Information About Caring For Linen
SOME GENERAL COMPARISONS OF SIMILARITIES OR DIFFERENCES BETWEEN COTTON AND LINEN:
- Linen fibre has variable lengths, mostly long of which it is renowned as the worlds strongest natural fibre. Linen has a very long life. Cotton strength is in essence achieved though the manufacturing process of spinning and weaving multiple fibres into a quality material-textile.
- Although both linen and cotton are associated with wrinkles there are definitive differences. Linen is crisper than cotton softening over time with use. Linen improves with each use gaining elegance in a silky drape with high lustre. Soft and resilient cotton can yield a super soft to the touch feel at first touch.
- Linen and cotton are known as natures moisture wicking fabrics. Cotton absorbs 25% and linen 20% of its weight in water before feeling damp. Linen gains strength when wet and has a natural antibacterial properties.
- There is a common assumption that linen needs specialist care which could not be further from the truth. Both Linen and cotton are easy to care for.
THREE EASY STEPS ON CARING FOR YOUR LINEN
- To relax linen’s natural fibres your first washes should be in water with a temperature of 30 to 40° C
- Thereafter wash warm with gentle organic or eco freindly detergents
- Generally your linen sheets will soften with age but on occasion when detergents get lodged between fibres they can stiffen. If this happens it can be easily remedied by adding vinegar to a regular wash. Alternatively you can wash your linens on luke warm with no detergent from time to time to rince away residual detergent for softer linens
MORE ABOUT LINEN
Do I need to dryclean my linen bedding?
Simply no as this applies to more structured clothing and not bedding such as sheets, quilt covers and so on.

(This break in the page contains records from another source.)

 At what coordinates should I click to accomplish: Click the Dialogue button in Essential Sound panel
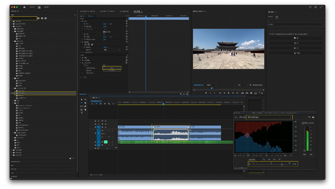(296, 38)
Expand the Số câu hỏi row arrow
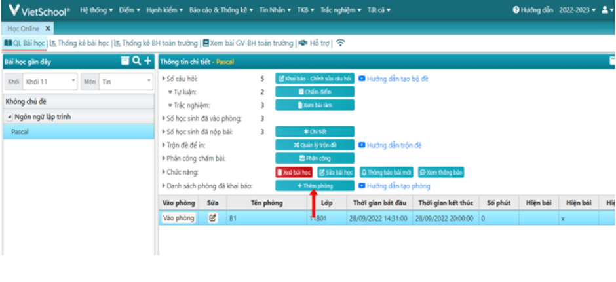 [x=164, y=79]
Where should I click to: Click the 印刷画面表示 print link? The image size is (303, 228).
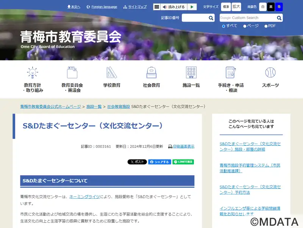pyautogui.click(x=183, y=146)
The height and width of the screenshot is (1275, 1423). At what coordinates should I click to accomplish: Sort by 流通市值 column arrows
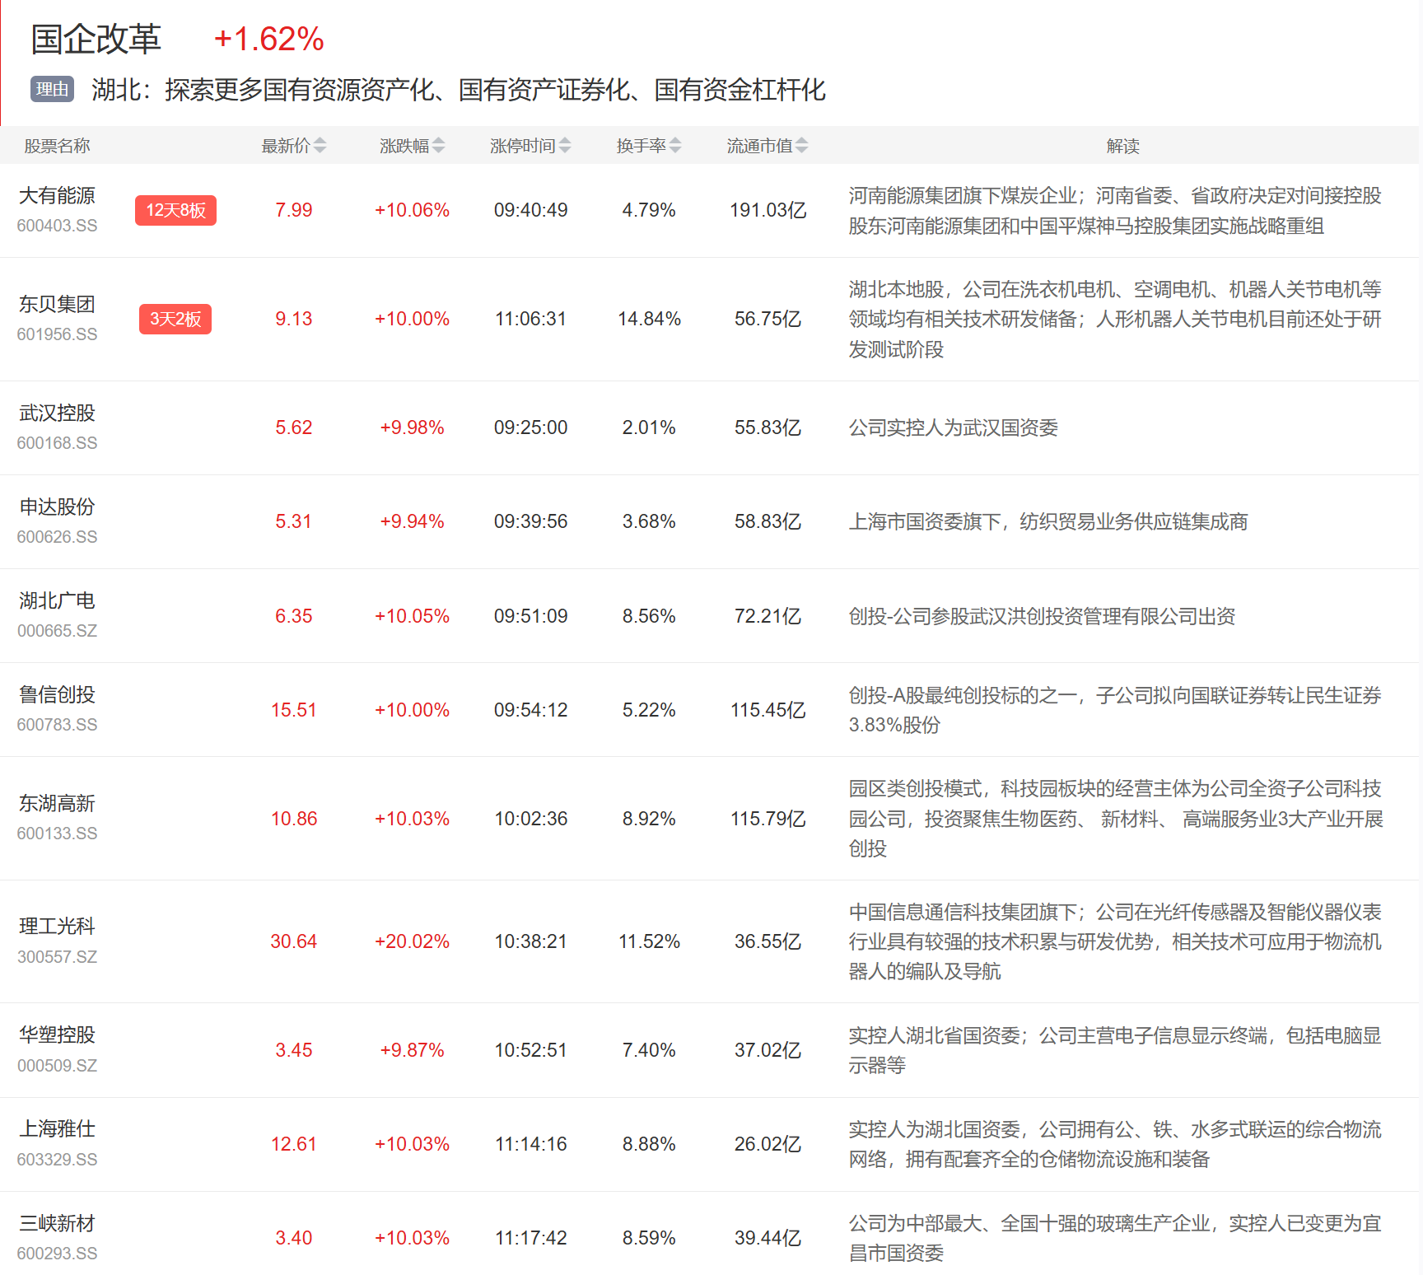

Do I need to iron my linen?
No as the textural effect of linen is part of what we love about linen. This is what gives linen its relaxed soft drape. However if you prefer your linen ironed than iron while damp on a medium steam setting. Press dark linen once on the reverse side and lighter linens are best pressed on both sides.
Storing your linens
You should store your linens in a cool dry place. Avoid storing your linens in; plastic bags, cardboard boxes or cedar chests to help prevent yellowing. This allows your linen to breath. Freshen with a gentle wash if needed and your linen should be good to go. One of the great benefits of linen is it has natural insect-repellant properties which makes storing a breeze.